I have managed to keep putting myself in a position where I continue to have time to make artwork, and get into shows, get my work into magazines. I subsidize my art by teaching and installing shows in New York City.
I grew up in this beautiful area, that had no economy, no jobs really. So I didn’t have the people around me saying, hey, you should be a forensic anthropologist, or a lawyer. I sort of picked out being an artist because I thought I understood the basic premise behind the activity – making stuff and getting someone else to sell it. Haa. I was also in the National Guard, and I recently was joking around with this very funny New York gallerist about how artists and soldiers had a lot in common: they both were trying to find a way to make money without working.

3 What drove you to make art as a professional vocation?

At first I motivated by wanting to be a famous person, and wanting to be wise, and have access to people who were important who would be interesting. I was bored by small town life, so that had a lot to do with my fantasy of what being an artist was.
After I long time it has changed into something much more real. One reason is that I have met a lot of famous people, and they aren’t any happier than anyone else, often they are very insecure and unhappy actually. So now when I make stuff it is to get ideas out of my head, and share them. I want uncompromised culture to come from me, I am making art for me and an audience of people like me.
So it is to make my life and the life of people like me more interesting. Dave Hickey has a great essay in “Air Guitar,” about people who own shops not to sell stuff, but to have the privilege of talking about stuff they love to other people.

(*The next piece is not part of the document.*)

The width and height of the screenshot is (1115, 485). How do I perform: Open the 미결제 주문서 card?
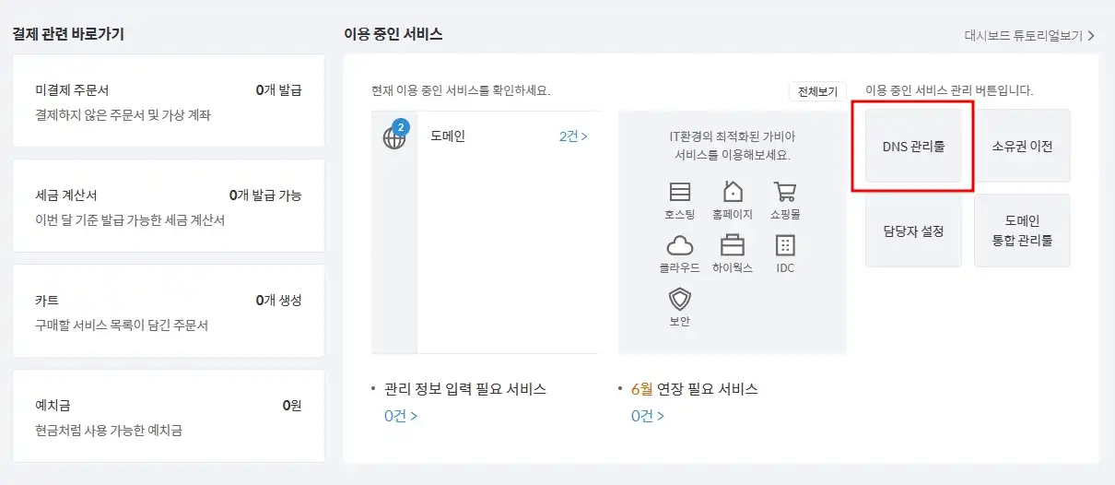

4 Explain your inspiration?

My inner life is my inspiration. The things that surprise me in my life are inspiration. People who are curious, hardworking, and thoughtful inspire me. I also like paintings and drawings, and making them is interesting.
Also art can be made in a few ways, as a commodity, to promote a system of belief, and as a sublimation of desires. I am working my way through this problem now.

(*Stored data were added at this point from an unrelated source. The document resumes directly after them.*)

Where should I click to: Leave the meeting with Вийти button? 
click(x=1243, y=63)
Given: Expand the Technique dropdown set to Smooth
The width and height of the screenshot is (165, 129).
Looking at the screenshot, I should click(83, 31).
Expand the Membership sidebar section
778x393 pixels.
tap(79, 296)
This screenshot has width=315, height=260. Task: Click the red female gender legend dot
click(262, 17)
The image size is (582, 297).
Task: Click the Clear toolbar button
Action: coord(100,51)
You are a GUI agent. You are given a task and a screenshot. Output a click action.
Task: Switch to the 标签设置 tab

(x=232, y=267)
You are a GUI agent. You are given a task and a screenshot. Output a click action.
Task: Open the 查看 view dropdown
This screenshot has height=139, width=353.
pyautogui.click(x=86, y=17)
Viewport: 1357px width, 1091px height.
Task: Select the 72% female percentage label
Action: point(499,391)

5 In what way does your inspiration transform into ideas?

I make drawings in sketchbooks, and then I take the greatest hits and make bigger drawings and paintings from them. I own a silly amount of pens, because I when I am having trouble thinking of something to draw I buy a new pen, and hopefully it will give me inspiration. Recently I have been making more stuff just from scratch; this makes some interesting big pictures, but also wastes more paper and I throw away about half the stuff I start.
I write everyday too. I have a blog http://www.inkstainedhands.com I actually take the blog pretty seriously, and have been trying to get bigger interviews to post.

6 From Ideas to production of art – how? And why?

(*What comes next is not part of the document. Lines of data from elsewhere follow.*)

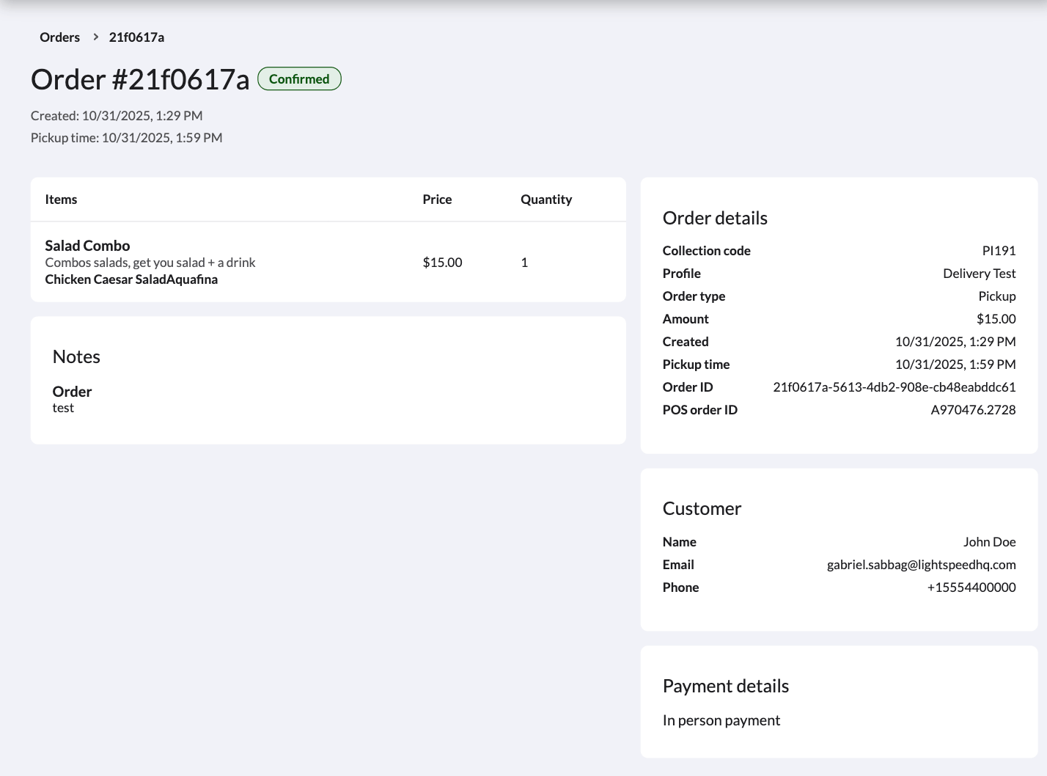The height and width of the screenshot is (776, 1047).
Task: Click the Items column header
Action: [61, 199]
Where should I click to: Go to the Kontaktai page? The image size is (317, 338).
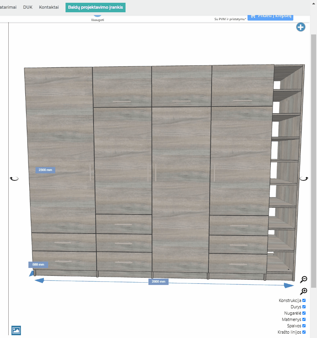click(49, 7)
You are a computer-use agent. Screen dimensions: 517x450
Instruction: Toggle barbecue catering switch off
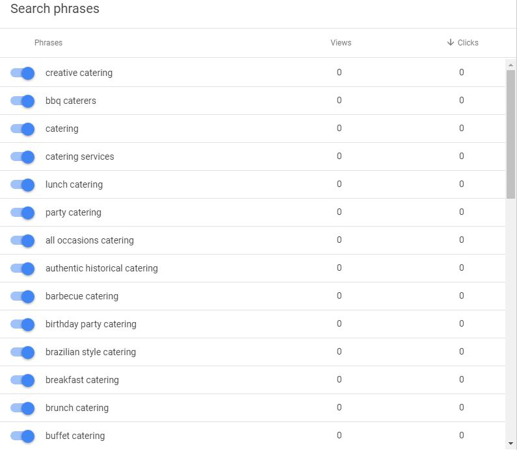tap(23, 296)
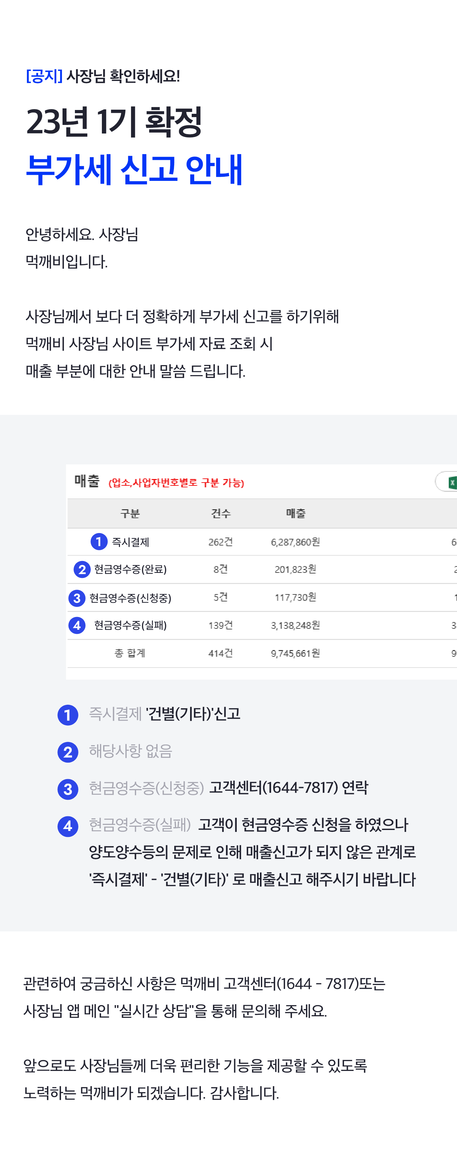The width and height of the screenshot is (457, 1159).
Task: Select the 건수 column header
Action: (x=221, y=513)
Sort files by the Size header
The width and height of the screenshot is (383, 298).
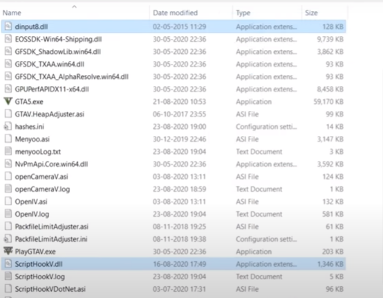[311, 12]
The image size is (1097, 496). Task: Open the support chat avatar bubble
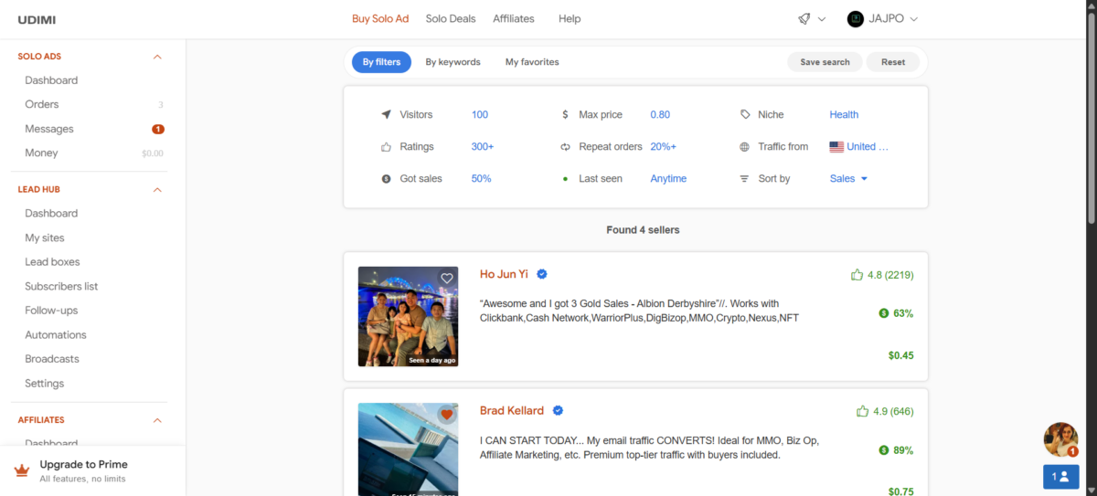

I guess the process from idea to production is part referencing things I like, part routine, and part letting my imagination take control and do unexpected things. I surprise myself sometimes with the decisions I make while working, and I think that is where a lot of the best stuff happens – during the surprising parts.

I guess the main answer to why is: catharsis. Letting the ideas out, so I can feel better and start thinking about something fresh.

7 Could your ideas be portrayed in any other medium? If so which?

Yes, I have been thinking about making either colored resin sculptures or painting on wooden sculptures. I really want to work with a flash animator to build the frontpage of a new website too.

8 Which artists would you most like to blatantly rip off?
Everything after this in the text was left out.